Beutler continued apace: “Consensus-oriented and swing-state Democrats—the ones who have been treating this as a normal confirmation process—could make clear that they’ll resume voting for most of Trump’s nominees once legal governance is restored, but only then… These Democrats have already seen their confidences violated. They voted overwhelmingly for Marco Rubio to helm the State Department, only for him to abet the lawless Trump-Musk demolition of USAID. John Fetterman voted to confirm Attorney General Pam Bondi, who will forbid prosecutors from enforcing the law against Musk and the people following his orders. That’s why it came as a relief when Brian Schatz announced he’d filibuster ever Trump State Department nominee, and when Senate Dems leaked word that they’d withhold consent to fast-track confirmation votes across the board. But this is all mostly a sideshow. The real and perhaps final test for Democrats in the Trump era will probably come in just a few days, when Republican leaders approach them for help funding the government and servicing the national debt.”
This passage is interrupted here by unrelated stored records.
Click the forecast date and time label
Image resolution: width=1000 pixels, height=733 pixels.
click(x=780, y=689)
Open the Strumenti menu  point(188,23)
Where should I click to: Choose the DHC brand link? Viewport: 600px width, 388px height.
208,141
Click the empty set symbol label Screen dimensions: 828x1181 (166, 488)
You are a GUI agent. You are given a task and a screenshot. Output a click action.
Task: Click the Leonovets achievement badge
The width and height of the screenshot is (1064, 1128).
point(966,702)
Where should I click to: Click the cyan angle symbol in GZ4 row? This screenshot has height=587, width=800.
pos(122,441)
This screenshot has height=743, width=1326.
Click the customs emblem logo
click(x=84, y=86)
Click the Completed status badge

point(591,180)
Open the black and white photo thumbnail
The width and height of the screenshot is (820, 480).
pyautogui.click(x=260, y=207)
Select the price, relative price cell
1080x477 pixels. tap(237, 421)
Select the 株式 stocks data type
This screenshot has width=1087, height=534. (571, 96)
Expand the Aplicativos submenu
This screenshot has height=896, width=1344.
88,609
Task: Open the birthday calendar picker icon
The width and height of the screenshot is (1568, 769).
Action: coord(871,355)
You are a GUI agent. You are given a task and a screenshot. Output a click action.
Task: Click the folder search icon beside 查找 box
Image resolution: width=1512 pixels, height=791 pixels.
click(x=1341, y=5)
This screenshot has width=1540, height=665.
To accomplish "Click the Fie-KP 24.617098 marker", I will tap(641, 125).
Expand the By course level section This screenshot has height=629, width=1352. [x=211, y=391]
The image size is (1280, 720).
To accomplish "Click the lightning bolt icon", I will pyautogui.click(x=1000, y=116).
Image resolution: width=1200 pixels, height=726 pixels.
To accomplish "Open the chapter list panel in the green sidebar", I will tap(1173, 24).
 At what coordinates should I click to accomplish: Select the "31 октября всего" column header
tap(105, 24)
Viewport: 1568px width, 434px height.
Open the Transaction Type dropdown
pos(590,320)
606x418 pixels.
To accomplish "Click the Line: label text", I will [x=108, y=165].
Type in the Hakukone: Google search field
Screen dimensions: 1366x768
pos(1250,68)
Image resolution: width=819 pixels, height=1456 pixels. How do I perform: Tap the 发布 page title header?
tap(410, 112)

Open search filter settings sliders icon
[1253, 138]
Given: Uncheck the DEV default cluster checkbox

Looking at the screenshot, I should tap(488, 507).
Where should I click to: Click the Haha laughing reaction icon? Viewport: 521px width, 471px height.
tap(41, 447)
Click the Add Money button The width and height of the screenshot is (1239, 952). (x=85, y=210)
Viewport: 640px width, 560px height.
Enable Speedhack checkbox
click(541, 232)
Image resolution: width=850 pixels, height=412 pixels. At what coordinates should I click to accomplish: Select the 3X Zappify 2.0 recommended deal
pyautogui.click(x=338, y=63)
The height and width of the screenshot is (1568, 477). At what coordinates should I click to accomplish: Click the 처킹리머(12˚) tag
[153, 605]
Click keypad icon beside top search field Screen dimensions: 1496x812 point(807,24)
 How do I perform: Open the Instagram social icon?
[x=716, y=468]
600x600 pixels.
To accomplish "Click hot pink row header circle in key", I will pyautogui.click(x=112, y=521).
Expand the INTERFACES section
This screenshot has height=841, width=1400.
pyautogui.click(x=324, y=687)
If Democrats provide those votes before the rule of law has been restored, and without locking in any mechanism to maintain the rule of law going forward, they will have in essence assented to the wrecking of democracy. They will have voted for an Enabling Act to raze the American republic. They will etch the words disgrace and surrender into their own party’s epitaph.
We don’t have a parliamentary system, where the person elected to lead the legislature is also head of government, and can be removed rapidly on votes of no confidence.
We don’t have no confidence votes at all, officially.
What we have instead is the impeachment power and, short of that, various incarnations of the spending power.

Dan Froomkin wrote that the media may finally be forced to recognize a constitutional crisis due to Señor T’s “unconstitutional executive orders, his rampant law-breaking, and (new!) his defiance of court orders, he is acting as if he alone is the government. And they will see how the other branches are either unwilling or unable to restrain him.”


Froomkin suggests that they then “fully and intentionally go into crisis mode. That means constant, round-the-clock, top-of-the-homepage coverage until the crisis is resolved… No more euphemisms and passive voice. It’s time for strong words and active verbs. It requires authoritative reporting. No splitting the difference between two sources when one of them is misinformed or deliberately misleading. Accurate information is essential in a crisis. It requires big-picture thinking: What are the consequences of this crisis? Who will it affect and how? It requires profiles of the victims. It calls for regular assessments of the response. Who’s helping? Who’s hurting? Who’s proposing solutions? Whose ideas are just making it worse? It requires digging into the motives of the people who are making it worse… Identifying something as a crisis is the opposite of accepting it as the new normal— and that’s entirely the point. This can’t become the new normal. Our democracy won’t survive.”